### TEXT SHOWN

──────────

Mille Miglia 1986
— Not the real thing, but the Italians loved it
Those of us too young to have read DSJ’s tale of his ride to victory with Stirling Moss in the 1955 mille Miglia when it was first published will never have the chance to see real road racing. For a century, racing on the public road, closed or not, has been the cause of constant argument, and occasional injury. Since the last of these great events, the Targa Florio in Sicily, stopped in 1973, the public appeal of an unfenced course offering free vantage points near the cars (which thus excludes street circuits like Pau and Monaco) has become transferred more and more to the field of rallying. Where once enthusiasts, and for that matter whole families, flocked to see sports-racing Maseratis, Ferraris, and AC Cobras being pushed to their limits on tarmac roads, today’s fans crowd around loose surface stages awaiting the passage of far less elegant but every bit as fast variants of family saloons. Sadly, the events of recent months have proved that the dangers remain, for participants and spectators alike, but that attraction of outright speed and consequent risk also continues, most obviously in the Latin countries.
The machinery, though, lacks the same visual appeal: Metro, Quattro, Delta S4— all are brutish lash-ups to look at. Only the Ford R5200 is individually styled, and that is hardly elegant. Perhaps this is why the idea of a Mille Miglia retrospective has become so popular— it offers a chance to see in action on the public road those rare and desireable sportscars and sports-racers whose spiralling values might otherwise tend to keep them on static display.
Historical gatherings of vehicles of one sort or another proliferate today, but, with the exception of the racing organised by our own VSCC and HSCC, these make little demand on the machinery. The event which the Automobile Club di Brescia and the Musical Watch Car club collaborate over organising, though, is a regularity run over a full 1000 miles route most typically associated with the Mille Miglia itself. However, as this is spread over three days, it is not exactly the strength-sapping dash that the event once represented: Moss’s record time of 1955 was just over 10 hours, missing by a fraction the magical figure of an average of 100 mph. The rules for the present day event, technically speaking, penalise any car which completes any section at over 40 kph, although of course there is nothing (except other traffic as the roads are open) to prevent drivers sprinting through the interesting bits and slowing or stopping to get back on schedule. It is hardly motor racing, but it is nevertheless a rare chance to see beautiful machinery in a more-orless natural habitat.

──────────

### DATA SEGMENT
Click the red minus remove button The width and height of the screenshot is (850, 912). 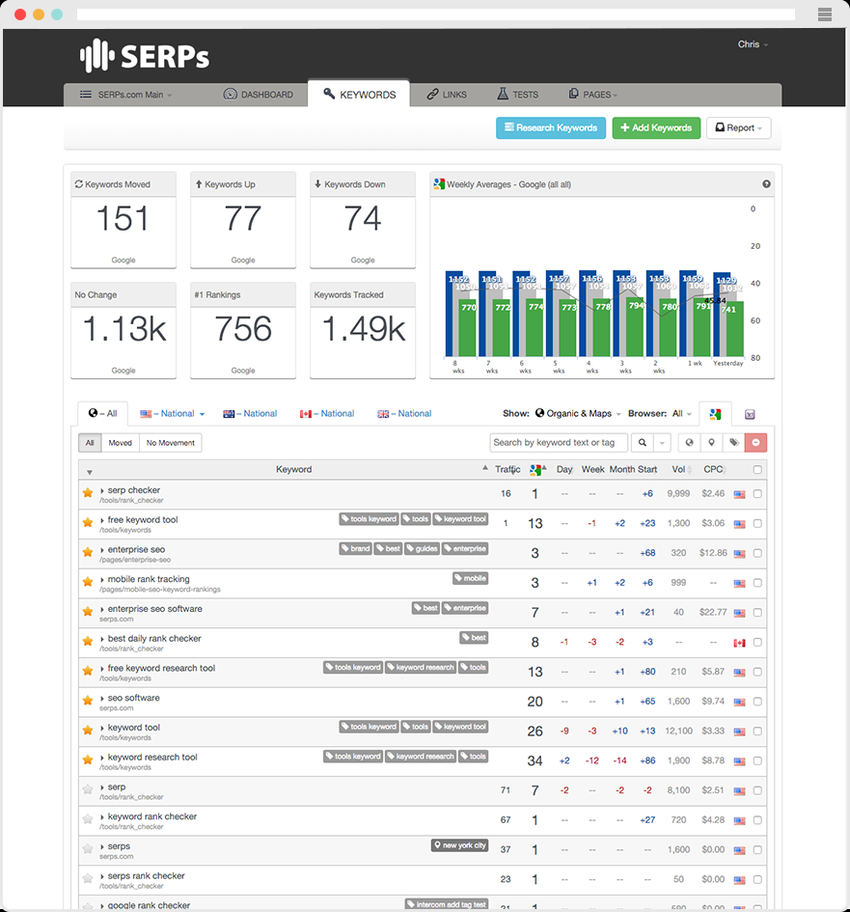click(x=756, y=442)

──────────

### EXERCISE TASK
Copy out the whole Mille Miglia 1986 article from above word for word, keeping its title, subtitle and every paragraph unchanged.

### EXPECTED ANSWER
Mille Miglia 1986
— Not the real thing, but the Italians loved it
Those of us too young to have read DSJ’s tale of his ride to victory with Stirling Moss in the 1955 mille Miglia when it was first published will never have the chance to see real road racing. For a century, racing on the public road, closed or not, has been the cause of constant argument, and occasional injury. Since the last of these great events, the Targa Florio in Sicily, stopped in 1973, the public appeal of an unfenced course offering free vantage points near the cars (which thus excludes street circuits like Pau and Monaco) has become transferred more and more to the field of rallying. Where once enthusiasts, and for that matter whole families, flocked to see sports-racing Maseratis, Ferraris, and AC Cobras being pushed to their limits on tarmac roads, today’s fans crowd around loose surface stages awaiting the passage of far less elegant but every bit as fast variants of family saloons. Sadly, the events of recent months have proved that the dangers remain, for participants and spectators alike, but that attraction of outright speed and consequent risk also continues, most obviously in the Latin countries.
The machinery, though, lacks the same visual appeal: Metro, Quattro, Delta S4— all are brutish lash-ups to look at. Only the Ford R5200 is individually styled, and that is hardly elegant. Perhaps this is why the idea of a Mille Miglia retrospective has become so popular— it offers a chance to see in action on the public road those rare and desireable sportscars and sports-racers whose spiralling values might otherwise tend to keep them on static display.
Historical gatherings of vehicles of one sort or another proliferate today, but, with the exception of the racing organised by our own VSCC and HSCC, these make little demand on the machinery. The event which the Automobile Club di Brescia and the Musical Watch Car club collaborate over organising, though, is a regularity run over a full 1000 miles route most typically associated with the Mille Miglia itself. However, as this is spread over three days, it is not exactly the strength-sapping dash that the event once represented: Moss’s record time of 1955 was just over 10 hours, missing by a fraction the magical figure of an average of 100 mph. The rules for the present day event, technically speaking, penalise any car which completes any section at over 40 kph, although of course there is nothing (except other traffic as the roads are open) to prevent drivers sprinting through the interesting bits and slowing or stopping to get back on schedule. It is hardly motor racing, but it is nevertheless a rare chance to see beautiful machinery in a more-orless natural habitat.